We have the formula $\displaystyle{F=\frac{MSM}{MSE}=\frac{\text{explained variance}}{\text{unexplained variance}}}$.

We have that $\displaystyle{MSM = \frac{SSM}{DFM}}$ with $\displaystyle{SSM=\sum_{i=1}^n\left (\hat{Y}_i-\overline{Y}\right )^2}$ and $\displaystyle{DFM = p - 1}$.

We also have that $\displaystyle{MSE = \frac{SSE}{DFE}}$ with $\displaystyle{SSE=\sum_{i=1}^n\left (Y_i-\hat{Y}_i\right )^2}$ and $\displaystyle{DFE = \nu-p}$.

We have this table.

So we get
\begin{align*}&SSM=249138.5759 \\ &DFM=2-1=1 \\ &SSE=104926827.5 \\ &DFE=44-2=42 \\ &MSM=\frac{SSM}{DFM}=\frac{249138.5759}{1}=249138.5759 \\ &MSE=\frac{SSE}{DFE}=\frac{104926827.5}{42}=2498257.7976 \\ &F=\frac{MSM}{MSE}=\frac{249138.5759}{2498257.7976}=0.0997\end{align*}

Using at the R-program the command pf(0.0997, 1, 42, lower.tail=F) we get the p-value $0.7537537$.

That means that $\text{p-value} > \alpha$, does this mean that we accept the null hypothesis, i.e. that the slope is not significally different from $0$.

Is that correct? #### Klaas van Aarsen

##### MHB Seeker
Staff member
That means that $\text{p-value} > \alpha$, does this mean that we accept the null hypothesis, i.e. that the slope is not significally different from $0$.

Is that correct?
Hey mathmari !!

Formally it means we do not have sufficient evidence to conclude the slope is different from 0.
We 'keep' the null hypothesis, but we cannot conclude that the slope is 0. #### mathmari

##### Well-known member
MHB Site Helper
Formally it means we do not have sufficient evidence to conclude the slope is different from 0.
We 'keep' the null hypothesis, but we cannot conclude that the slope is 0. Ah ok!! Is there a way to check if my results are correct? #### Klaas van Aarsen

##### MHB Seeker
Staff member
Ah ok!! Is there a way to check if my results are correct?
Excel has the [M]LINEST[/M] function.
One of its outputs is the F-value when used in a 5x2 array context for a simple linear regression. Excel also has the [M]F.DIST[/M] function to convert an F-value into a probability.

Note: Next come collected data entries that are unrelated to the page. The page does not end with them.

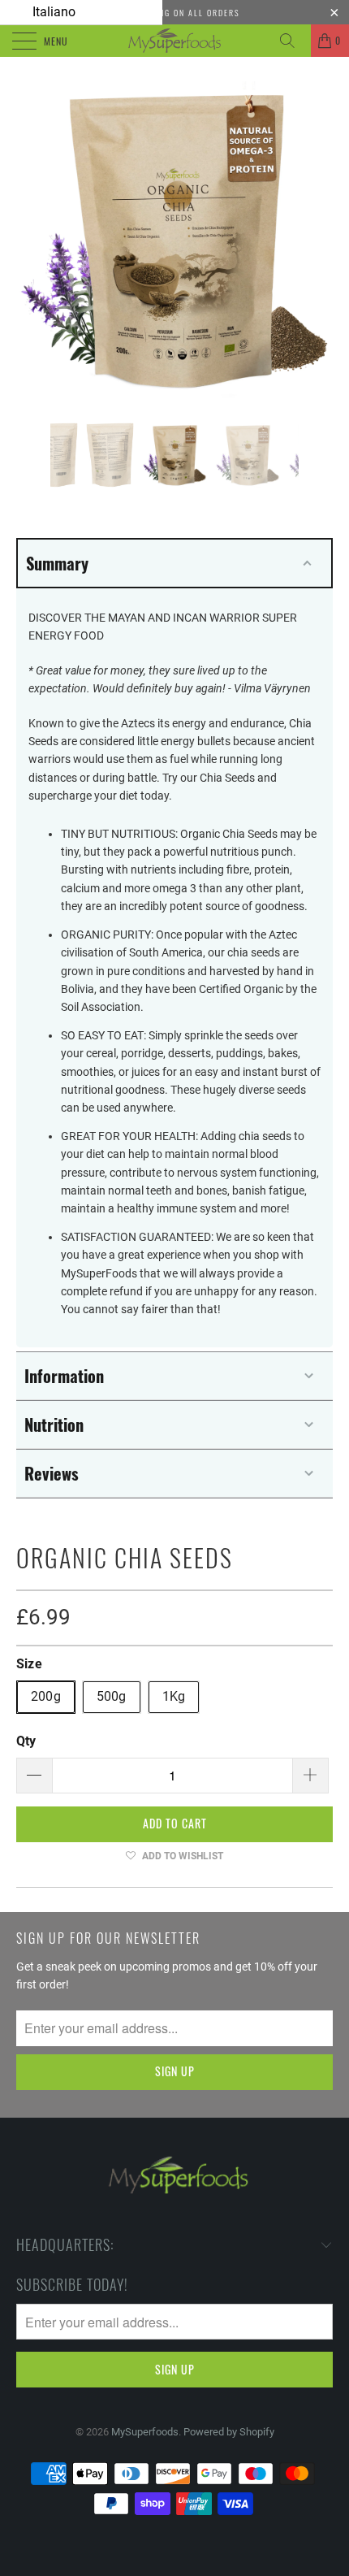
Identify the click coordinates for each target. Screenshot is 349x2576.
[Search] (293, 40)
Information (64, 1376)
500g (112, 1696)
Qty (26, 1741)
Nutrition (54, 1424)
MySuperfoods (145, 2432)
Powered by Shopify (228, 2432)
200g (46, 1696)
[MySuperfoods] (175, 40)
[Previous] (32, 239)
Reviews (51, 1473)
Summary (57, 563)
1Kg (174, 1696)
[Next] (316, 239)
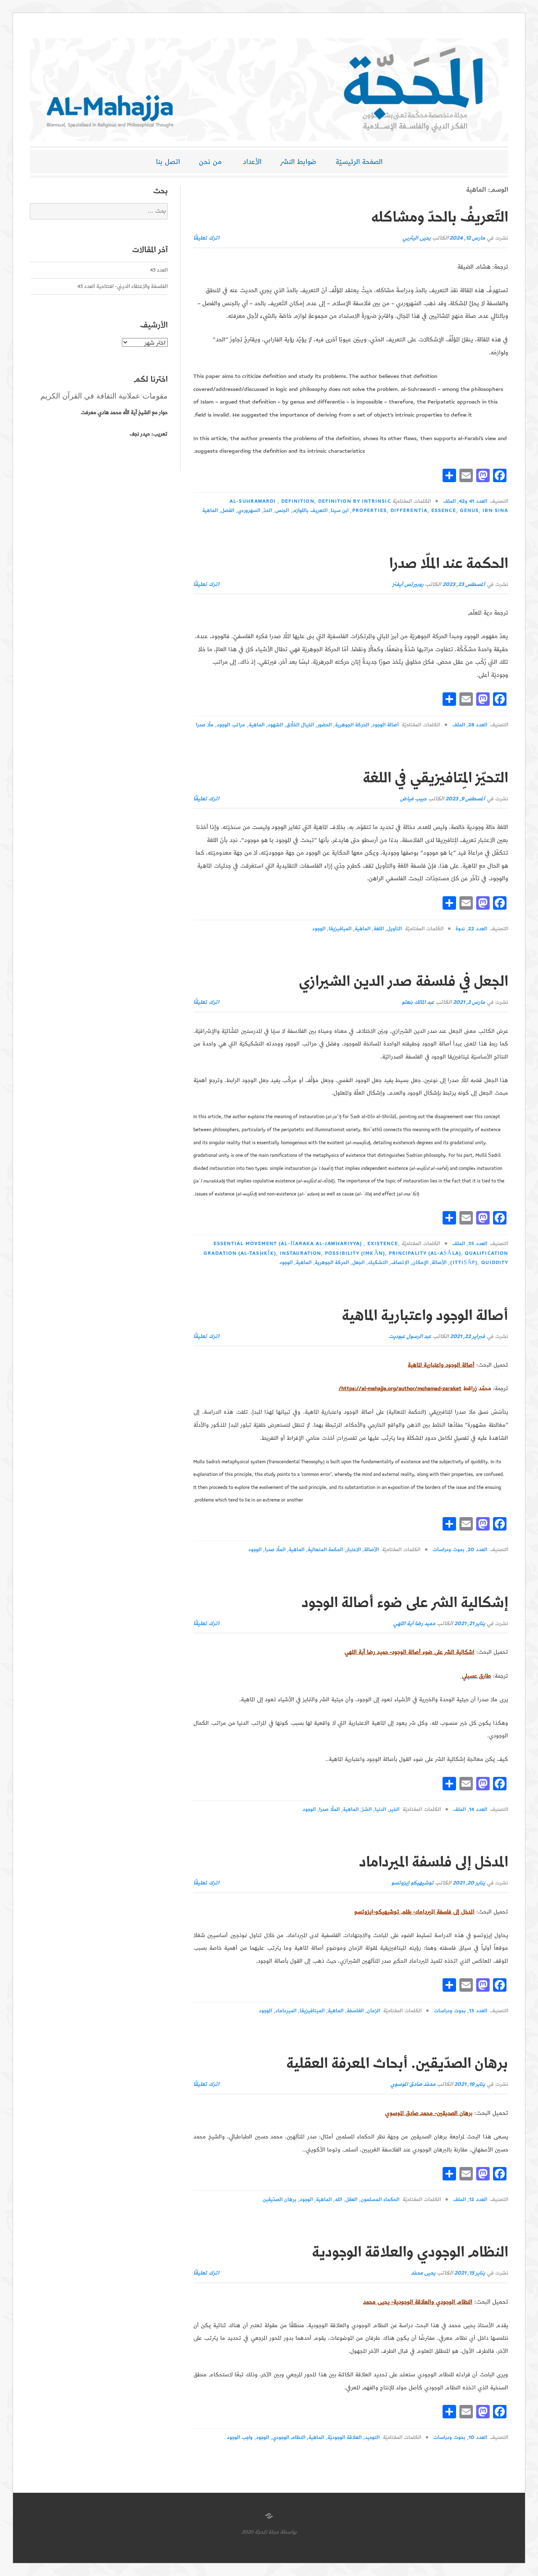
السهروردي (248, 510)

We can also do a t-test for the slope as we did before. It should yield the same p-value. Additionally we can draw a graph of the points and the line to see if it makes sense that the explained variance is so much lower than the unexplained variance. #### mathmari

##### Well-known member
MHB Site Helper
Excel has the [M]LINEST[/M] function.
One of its outputs is the F-value when used in a 5x2 array context for a simple linear regression. Using the command [M]LINEST(D2 45;B2:B45)[/M] I get $29.25833947$. If I used the command correctly, I must have a mistake at the calculations of $F$. But what? #### Klaas van Aarsen

##### MHB Seeker
Staff member
Using the command [M]LINEST(D2 45;B2:B45)[/M] I get $29.25833947$. If I used the command correctly, I must have a mistake at the calculations of $F$. But what? To get the F-value from LINEST, we need to specify 4 parameters. And we must make it an array formula with Ctrl+Shift+Enter. You should also get for instance the slope and the y intercept. Do they match?